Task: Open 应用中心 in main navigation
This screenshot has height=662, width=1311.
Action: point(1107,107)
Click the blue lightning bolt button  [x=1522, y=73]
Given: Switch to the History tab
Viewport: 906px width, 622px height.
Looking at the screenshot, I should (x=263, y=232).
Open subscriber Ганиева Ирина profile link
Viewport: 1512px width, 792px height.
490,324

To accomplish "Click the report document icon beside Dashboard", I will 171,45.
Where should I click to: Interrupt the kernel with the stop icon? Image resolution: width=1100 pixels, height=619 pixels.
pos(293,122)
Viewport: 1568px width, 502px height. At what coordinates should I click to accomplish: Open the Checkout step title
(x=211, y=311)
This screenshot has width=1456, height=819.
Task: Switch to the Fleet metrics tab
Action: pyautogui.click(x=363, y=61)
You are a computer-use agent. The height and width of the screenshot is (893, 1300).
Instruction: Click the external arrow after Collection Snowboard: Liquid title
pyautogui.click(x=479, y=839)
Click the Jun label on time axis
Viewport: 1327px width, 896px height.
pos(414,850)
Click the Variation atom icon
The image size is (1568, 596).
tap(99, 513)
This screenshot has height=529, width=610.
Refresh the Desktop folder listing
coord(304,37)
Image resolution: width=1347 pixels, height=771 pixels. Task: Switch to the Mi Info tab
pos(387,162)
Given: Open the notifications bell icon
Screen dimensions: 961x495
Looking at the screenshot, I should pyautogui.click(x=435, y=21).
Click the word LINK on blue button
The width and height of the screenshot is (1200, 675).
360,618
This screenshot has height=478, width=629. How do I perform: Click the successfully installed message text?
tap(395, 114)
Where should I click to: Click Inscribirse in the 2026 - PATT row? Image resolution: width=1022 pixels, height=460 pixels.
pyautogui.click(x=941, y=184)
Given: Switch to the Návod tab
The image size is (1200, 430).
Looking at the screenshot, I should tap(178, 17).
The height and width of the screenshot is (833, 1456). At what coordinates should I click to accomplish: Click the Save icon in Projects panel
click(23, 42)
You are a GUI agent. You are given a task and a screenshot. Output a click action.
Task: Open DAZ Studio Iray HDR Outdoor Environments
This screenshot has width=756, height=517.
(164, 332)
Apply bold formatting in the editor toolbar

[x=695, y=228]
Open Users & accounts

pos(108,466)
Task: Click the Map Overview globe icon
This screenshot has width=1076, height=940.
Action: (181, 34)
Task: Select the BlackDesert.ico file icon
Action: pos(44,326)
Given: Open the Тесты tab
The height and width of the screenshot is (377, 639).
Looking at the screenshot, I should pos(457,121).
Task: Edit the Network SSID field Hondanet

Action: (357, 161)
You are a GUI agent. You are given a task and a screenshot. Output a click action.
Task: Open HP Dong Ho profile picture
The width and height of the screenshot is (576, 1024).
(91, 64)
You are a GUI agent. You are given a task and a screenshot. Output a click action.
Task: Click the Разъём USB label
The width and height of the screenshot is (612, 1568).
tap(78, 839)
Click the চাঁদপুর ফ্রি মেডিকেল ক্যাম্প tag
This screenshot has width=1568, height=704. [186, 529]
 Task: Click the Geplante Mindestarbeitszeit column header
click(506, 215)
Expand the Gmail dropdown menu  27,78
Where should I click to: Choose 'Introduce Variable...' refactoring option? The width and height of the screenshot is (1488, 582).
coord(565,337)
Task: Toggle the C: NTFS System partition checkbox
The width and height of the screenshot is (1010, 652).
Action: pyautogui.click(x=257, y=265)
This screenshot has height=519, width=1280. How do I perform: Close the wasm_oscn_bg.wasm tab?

........

### What to produce
Only lines that contain the string "profile" count; pick each one out of the records and copy it.

### Expected answer
Open subscriber Ганиева Ирина profile link
Task: Open HP Dong Ho profile picture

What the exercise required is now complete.